Local actress home to appear with Theatre

Nisi Sturgis and Jordan Coughtry pose with their 21-month-old son, Owen, as the couple discuss their upcoming roles in the 10th season of the Arkansas Shakespeare Theatre.
Nisi Sturgis and Jordan Coughtry pose with their 21-month-old son, Owen, as the couple discuss their upcoming roles in the 10th season of the Arkansas Shakespeare Theatre.

CONWAY — Nisi Sturgis, who began her theatrical career at Conway High School, is back in town for the 10th season of the Arkansas Shakespeare Theatre.

She and her husband, Jordan Coughtry, who were married in Eureka Springs in 2013, are both professional actors and are accustomed to life on the road. It would seem that their 21-month-old son, Owen, has become accustomed to that lifestyle as well.

Owen sat patiently on Sturgis’ lap as his parents answered questions during a recent interview in the foyer of the Donald W. Reynolds Performance Hall at the University of Central Arkansas in Conway. And when he did become fidgety, one or both of his parents burst into song — all songs Coughtry has written for this year’s presentation of A Midsummer Night’s Dream, which is part of the upcoming season.

In addition to writing the music for this Shakespeare comedy, Coughtry also appears as Puck in the show; he plays Mercurio in Romeo and Juliet as well.

Sturgis, too, has roles in both plays. Fresh off a tour of the Pulitzer Prize-winning Disgraced at the Goodman Theatre in Chicago and at the Berkeley (California) Repertory Theatre and the Seattle (Washington) Repertory Theatre, Sturgis will appear as Titania in A Midsummer Night’s Dream and as the nurse in Romeo and Juliet.

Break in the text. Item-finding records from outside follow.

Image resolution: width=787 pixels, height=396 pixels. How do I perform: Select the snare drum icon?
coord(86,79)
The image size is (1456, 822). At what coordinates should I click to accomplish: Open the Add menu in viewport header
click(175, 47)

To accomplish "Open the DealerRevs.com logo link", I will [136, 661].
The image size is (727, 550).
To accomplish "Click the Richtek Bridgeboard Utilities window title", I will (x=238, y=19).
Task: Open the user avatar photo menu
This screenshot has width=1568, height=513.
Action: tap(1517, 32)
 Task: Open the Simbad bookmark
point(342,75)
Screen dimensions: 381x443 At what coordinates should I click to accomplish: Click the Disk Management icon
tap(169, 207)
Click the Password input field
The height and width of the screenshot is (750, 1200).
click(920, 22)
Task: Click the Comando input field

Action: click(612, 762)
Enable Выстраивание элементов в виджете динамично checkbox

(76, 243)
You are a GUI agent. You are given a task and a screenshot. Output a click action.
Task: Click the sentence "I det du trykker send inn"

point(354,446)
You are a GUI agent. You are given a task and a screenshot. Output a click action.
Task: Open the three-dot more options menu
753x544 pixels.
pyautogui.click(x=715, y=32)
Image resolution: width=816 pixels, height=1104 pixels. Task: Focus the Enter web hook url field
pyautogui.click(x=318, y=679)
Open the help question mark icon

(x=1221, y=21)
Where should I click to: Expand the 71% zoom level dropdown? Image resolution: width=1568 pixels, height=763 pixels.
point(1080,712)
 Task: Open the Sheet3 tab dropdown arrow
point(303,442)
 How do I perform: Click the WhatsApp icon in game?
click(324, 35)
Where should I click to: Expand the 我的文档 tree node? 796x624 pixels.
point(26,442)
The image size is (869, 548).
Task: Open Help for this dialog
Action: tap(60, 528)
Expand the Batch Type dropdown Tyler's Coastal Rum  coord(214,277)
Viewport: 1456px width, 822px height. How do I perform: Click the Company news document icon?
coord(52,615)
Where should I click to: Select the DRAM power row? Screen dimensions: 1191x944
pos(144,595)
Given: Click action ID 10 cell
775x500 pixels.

Sturgis said Owen has already been in 20 states in his young life.

“He crawled in Maine, stood in Chicago, walked in Berkeley and spoke in Seattle,” Sturgis, 38, said, smiling.

“We are back for the 10th anniversary season of the Arkansas Shakespeare Theatre,” Sturgis said. “We are here with family … with not only my mother, Peggy Sturgis, but also with my Shakespeare family, with some of the best Shakespeare [actors] I’ve experienced in the country.

“I am so proud it has happened here,” she said. “I am proud to share it with Conway and the all of the people who have invested in it and in my life as an actor.”

Sturgis and Coughtry, who are both members of the Actors’ Equity Association, now live in Urbana, Illinois, where he is in graduate school working on a master’s degree in fine arts and acting at the University of Illinois at Urbana-Champaign.

“And I am going to be teaching acting [at the same university] as an adjunct professor in the fall,” she said. “I hope to be able to go to full-time status next year.

“This is the first time, in a long time, that we will be in the same place at the same time … together,” she said.

“Owen has been doing just splendidly,” Sturgis said. “He has made friends all over the place. He’s seen more things in his young life than some people will see in a lifetime.”

Coughtry said their son may be developing into something of a “ham.”

“He loves to cheer and applaud,” Coughtry said with a laugh. “He may be living up to his middle name, ‘Wilder.’”

Sturgis said they gave Owen that middle name “because Jordan and I were doing the play Our Town, by Thornton Wilder, when we got married.”

Sturgis, also the daughter of the late Harold Sturgis, is a 1996 graduate of Conway High School and a 2000 graduate of the University of Central Arkansas with a degree in theater. Following college graduation, she moved to San Diego, where she received a master’s degree from The Old Globe’s Graduate Acting Program.

She and Coughtry appeared in the 2012 AST season; she played Viola in Twelfth Night and Queen Elizabeth in Richard III, and he played Buckingham in Richard III and Feste in Twelfth Night. Coughtry appeared in the 2014 season as the title role in Hamlet and as Proteus in The Two Gentlemen of Verona and wrote the music for it, but Sturgis was pregnant at the time and helped as a voice coach.